3. Pan et al, 2020 (reference 5) have shown that virus inactivation could affect the RT-PCR, but sentence affirm. The term “could” should be more appropriate.
Besides that, Delpuech et al, 2022 (Heat inactivation of clinical COVID-19 samples on an industrial scale for low risk and efficient high-throughput qRT-PCR diagnostic testing) demonstrated it was possible even after virus inactivation. It is necessary to check the sentence “ which “is” affected by sample storage time and virus inactivation temperature”.

4. It is necessary include a paragraph describing the diagnostic methodology chosen in introduction.

5. Poor discussion with only 5 references.

6. The article fulfill complete article structure. Figures and graphs are clear and simple.

Experimental design

SARS-CoV-2 infection course in children and adults is different. I suggest to removing children and teenagers (<14 years old) once there are only 14 patients in this category. And this information was not described in paper. I think data analysis between acute and convalescent without children/teenagers could improve the discussion.

Validity of the findings

The study is interesting, but it did not show an innovation or originality.
As described in line 197, the study reconfirmed data that have already been published.

Even so, depending on discussion, the study could reveal higher relevance. But it is necessary to be robust, strong and polished. It is necessary to discuss about different methodologies to detection and sensibility and its implications. To discuss about detection of nucleocapsid antigen and RNA during the infection course, and about samples collection (swab x blood).

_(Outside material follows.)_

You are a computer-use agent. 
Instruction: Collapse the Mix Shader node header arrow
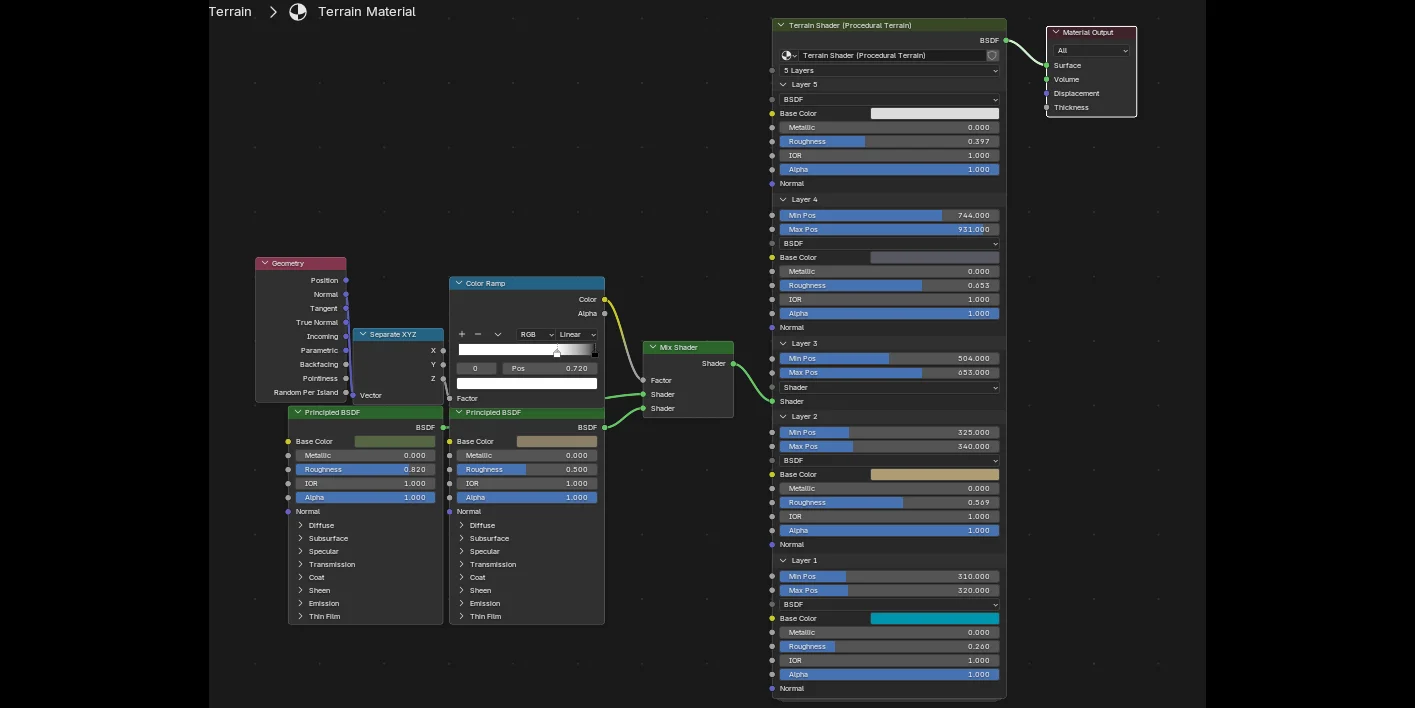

I suggest emphasizing in discussion to improve the paper and to demonstrate its relevance.

Emphasize in discussion about SARS-CoV-2 infection course in < 14 years patients (or remove it) and adults.
It is necessary to better understand methodologies to discuss about CUT-OFF and ROC curve.

Additional comments

Thank you for providing your data, it was necessary to understand some aspect’s study.
I suggest re-analyze data and rewrite the article focusing on a short communication and emphasizing in a robust, strong and polished discussion.